Дунаев сел на корточки и стал слушать.
– Были одни люди, которых другие называли «перетрухан». Идет такой по деревне, рожа блестит, и вдруг весь затрясется, зубами застучит, вокруг все дернется, и в глазах у тебя весь вид передернется. А «перетрухан» раз – и исчез. Остальные люди их боялись. Однажды перетруханского старика убили, спустя время и еще стали убивать по разным местам. Вот перетруханы собрались да и ушли в лес. А лес большой, вот и зашли они в места, которых никто не знает, за болотами, да за буреломами, да за Черными деревнями. Есть такие недалеко, там все черное, как обугленное, – и деревья, и птицы на них, и избы, и люди в них, и все добро. Даже белки глаз у людей черные. И земля как уголь.
«Испытания меланина», – подумал Дунаев и краем глаза заметил, что рулон едва видимо извивается и миллиметр за миллиметром пододвигается к нему.
– Ну перетруханы и зашли в самые глухие чащобы, там стали лес валить. Обтесали бревна, построили избы высокие, амбары да сараи, частоколы и стали жить. Дверей да окон нет почти, ведь перетруханы сквозь стены проходят. Вот мы с тобой в перетруханском амбаре и находимся. Немцы сюда не дойдут, не бойся.
– Это все хуйня, – ругнулся Дунаев, но в его голосе прозвучало добродушие (рукой он сжал в кармане пыльника тяжелый бинокль, на случай если волк сунется к нему). – Ты мне, браток, лучше скажи, как на Метеного выйти, дело у меня к нему есть.

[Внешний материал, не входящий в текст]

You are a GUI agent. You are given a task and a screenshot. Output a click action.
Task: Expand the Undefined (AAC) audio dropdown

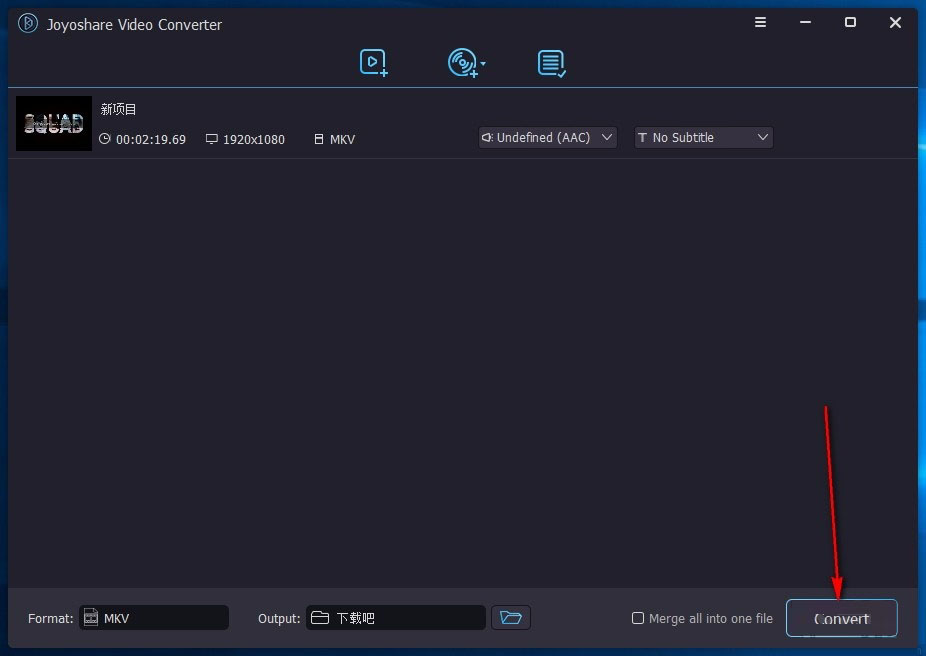point(607,137)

– Э-э-э! Метеный… Не Метеный он, а Беглый. Сначала замели, потом сбежал. Не откинулся, как дураки говорят, а именно сбежал. Но ни хуя, он у меня все равно отсосет! Он у меня поплачет, пидорас лысый!..
– Он что, татарин? – вдруг спросил Дунаев.
– Да какой там татарин! Ты что, хуйнулся? Да вот же и сам он пожаловал! Полюбуйся!
Парторг обернулся к двери, но там никого не было. В эту же секунду что-то мягкое навалилось на него: рулон до половины развернулся и опутал тело несчастного Дунаева. Дунаев рванул руку с биноклем и ударил перед собой что есть силы. Бинокль прорвал удушливую шкуру. Парторг ударил еще несколько раз, и образовалась дыра. Под страшный вой и визг он вывалился в нее и полетел. Все внезапно передернулось, парторга встряхнуло и несколько раз заклинило. Три раза свинцовая тяжесть охватила его, потом отпустила. Опять все дернулось, и Дунаев увидел перетрухана.
Выглядел тот гадко, но парторг был настолько разъярен, что кинулся на него и замахнулся биноклем. Что-то ударило (по-видимому, парторга ударили по голове), он упал глубоко вниз и оказался в траве. Встал и побежал по лесу. И вдруг увидел перед собой большой ржавый бак. Он вспомнил слова Пенька: «Иди вдоль, потом, после развилки, поперек, потом внакладку, а уж после второго рябинового куста вприсядку. Достигнешь ржавого бака, постучи по нему раз пять».
Дунаев приблизился к баку. Видно было, что и здесь прошли немцы: во многих местах бак был искорежен и пробит пулями. Видимо, немцы стреляли по нему издали, опасаясь, что в нем кто-то скрывается. Тем не менее парторг схватил с земли палку и изо всех сил ударил по баку пять раз. Тут же поднялся ветер. Парторг вдруг увидел, как по земле сама собой разворачивается в темноте тропинка, наполненная свистом.
– Беглый идет! – догадался парторг. В конце тропинки показался стремительно приближающийся предмет. Сначала он казался Дунаеву шаровой молнией, потом детским мячом. Потом он разглядел на круглом предмете смутные черты лица, то ли страшно сглаженные и еле видные, то ли робко нарисованные: закрытые глаза, улыбающийся рот.
«Да это, никак, Колобок, – оторопело подумал Дунаев, – из детской сказки. Вот он, еб твою мать, Метеный! Как же я сразу не догадался! Ну да: «по сусекам скребен, по амбарам метен»».